Eine andere Unterscheidung differenziert anhand des Leistungsortes, nämlich nach ortsabhängiger oder ortsunabhängiger Leistungserbringung. Während ortsabhängige Arbeiten als "Gigwork" bezeichnet werden, wird für ortsunabhängige Arbeiten der Begriff des "Cloudwork" verwendet. Synonym zum Cloudwork wird insbesondere in der juristischen Literatur aber auch häufig der übergeordnete Begriff des Crowdworking (im engeren Sinne) verwendet (zu den Begrifflichkeiten auch Henssler/Roth/Pickenhahn/Rehm/Wewetzer, Vergabenummer 18358RU, Gutachten Nr. 2, Enquete-Kommission I Formen von Erwerbstätigkeit und Anpassungsbedarf des Arbeitnehmer- und Betriebsbegriffs unter arbeitsrechtlichen und wirtschaftlichen Gesichtspunkten, 2019, S. 7 ff, abrufbar unter https://www.landtag.nrw.de/files/live/sites/landtag/files/WWW/I.A.1/EK/17._WP/EK_I/Gutachten %202 %20IWP%20K%C3 %B6ln.pdf).

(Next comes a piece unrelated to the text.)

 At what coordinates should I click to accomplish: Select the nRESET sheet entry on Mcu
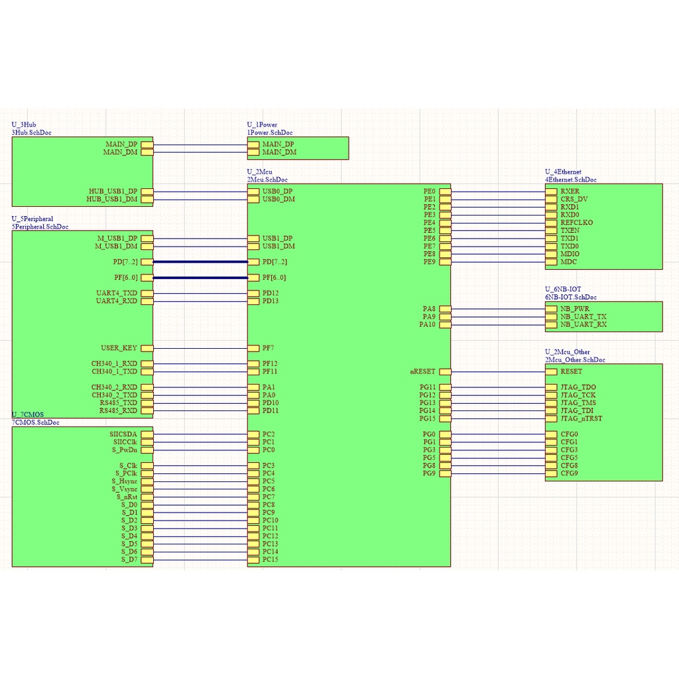pyautogui.click(x=445, y=372)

Innerhalb des Cloudwork/Crowdworking (im engeren Sinne) wird zudem nach dem Umfang (komplexere Tätigkeiten oder Mikrotasks, letztere auch unter dem Begriff Clickworking bekannt) und der Art der Arbeiten (Design, Testing etc.) sowie danach, ob es sich um Wettbewerbsmodelle oder um eine Massenvergabe handelt, unterschieden (Däubler/Klebe, NZA 2015, 1032, 1033). Häufig findet kein direkter Austausch zwischen Crowdworker und Crowdsourcer statt, sodass diese jeweils füreinander anonym bleiben.
Rz. 4
Das Fehlen einer einheitlichen Definition erschwert Einschätzungen zur Verbreitung, sodass sich das globale Phänomen für Deutschland kaum zuverlässig quantifizieren lässt. So clusterte eine erste empirische Studie aus dem Jahr 2016 die gängigen Plattformen in fünf Gruppen: Microtask-, Marktplatz-, Design-, Testing- und Innovationsplattformen und zeigte, dass für die Mehrheit (79 %) in allen Gruppen (95 % bei Mikrotaskplattformen) Crowdwork nur eine Nebentätigkeit darstellt (Leimeister/Durward/Zogaj, Crowd Worker in Deutschland, Studie der Hans Böckler Stiftung, 2016, S. 48).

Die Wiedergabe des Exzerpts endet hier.